Agora eu vou tomar um banho. Não tomei antes para não te acordar.
Ele
sempre fora assim, Mel pensou ao vê dar-lhe às costas e subir as escadas. Ele
sempre pensava nela e em seus desejos acima de qualquer coisa. Sentindo-se um
pouco culpada, Melissa foi atrás do marido e encontrou-o separando as roupas
para tomar banho. Sem camisa e lindo como ela nunca se cansava de observar, ela
o abraça pelas costas antes de virá-lo para lhe dar o beijo que há dias não
oferecia. Rafael retribuiu, acarinhando-a com mais paixão do que ternura,
extravasando a paixão que, depois de tantos anos de casamento, às vezes ficava
escondida atrás do companheirismo e amizade criados no passar do tempo. A
verdade é que Melissa tornou-se sua companheira, melhor amiga, parceira, mãe de
seu filho, organizadora da sua casa e sua maior fonte de segurança, mas, ela
jamais deixou de ser a sua namorada e a amante perfeita. Mesmo que esquecessem
disso de vez em quando.
-
Me perdoa? – Foi ela a dar o braço à torcer assim que a tempestade passou. – Eu
não tenho o direito de forçá-lo a ser pai mais uma vez. Adotar uma criança é
algo difícil, você tem todo o direito a não desejar isso nessa altura da nossa
vida, em que Táles já está criado.
-
Você estava certa sobre Isa, Mel. Ela vale todo o esforço que fizermos. Fui eu
quem errou e, por isso, fui conversar com ela.
-
O que te fez mudar de ideia?
-
Eu pensei muito e conversei com alguns amigos... Isa É uma menina que só
precisa de amor e carinho. Nós podemos dar isso a ela. Hoje ela pode negar a
querer vir viver aqui, mas, aos poucos, vamos conseguir. Eu enxerguei isso
conversando com ela. Isabely já ama sinceramente Táles. Ela é uma menina doce,
com sentimentos. Eu acho que ela só se nega a estar em uma família porque não
deseja perder Marta e os irmãos que têm no orfanato. Ela tem medo de largar
tudo por nós e, talvez, também nos perder um dia, caso não mais a quisermos e a
devolvermos.
-
Não sei como alguém pode adotar uma criança e devolver...onde ficam os laços?
-
Isabely nunca se recuperou de ser abandonada pela família adotiva e não quer
novos pais. Mas ela nos aceitou como padrinhos. Isso significa que ela pode
passar finais de semana aqui, feriados e até viajar conosco nas férias. Isso
tudo sem perder o seu lar lá no abrigo. Vamos dar o que ela está pronta para
receber.
-
Sim...vamos. – Ela voltou a beijar o marido. – Obrigada, Rafa.
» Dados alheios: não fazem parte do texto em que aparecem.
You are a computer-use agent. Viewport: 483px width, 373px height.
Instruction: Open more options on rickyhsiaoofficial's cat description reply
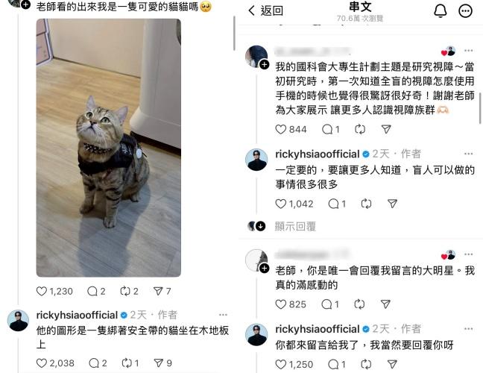(x=223, y=315)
Não sabe o
quanto você me faz feliz. Eu...nunca me senti tão...tão completa.
-
Fiz porque te amo acima de tudo. E vê-la triste me machuca. Eu não sei viver de
outra forma, além de fazendo-a feliz, Melissa. Sei o quanto você fez pelo nosso
casamento, quando abandonou as passarelas para ser a minha mulher, a mãe de meu
filho e a minha anfitriã. Dar-lhe tudo que a faz feliz é a minha obrigação.
-
Você me faz feliz, sempre fez. – E aquela é a mais completa verdade de todas.
Foi
um sábado de surpresas também para Joaquin. Acostumado a ficar com a babá
enquanto a mãe se trancava no escritório para adiantar coisas do trabalho,
naquela manhã ele a viu sentar-se ao seu lado para tomar café. O sorriso de sua
mãe também o surpreendeu. Havia algo de muito diferente nela naquele sábado.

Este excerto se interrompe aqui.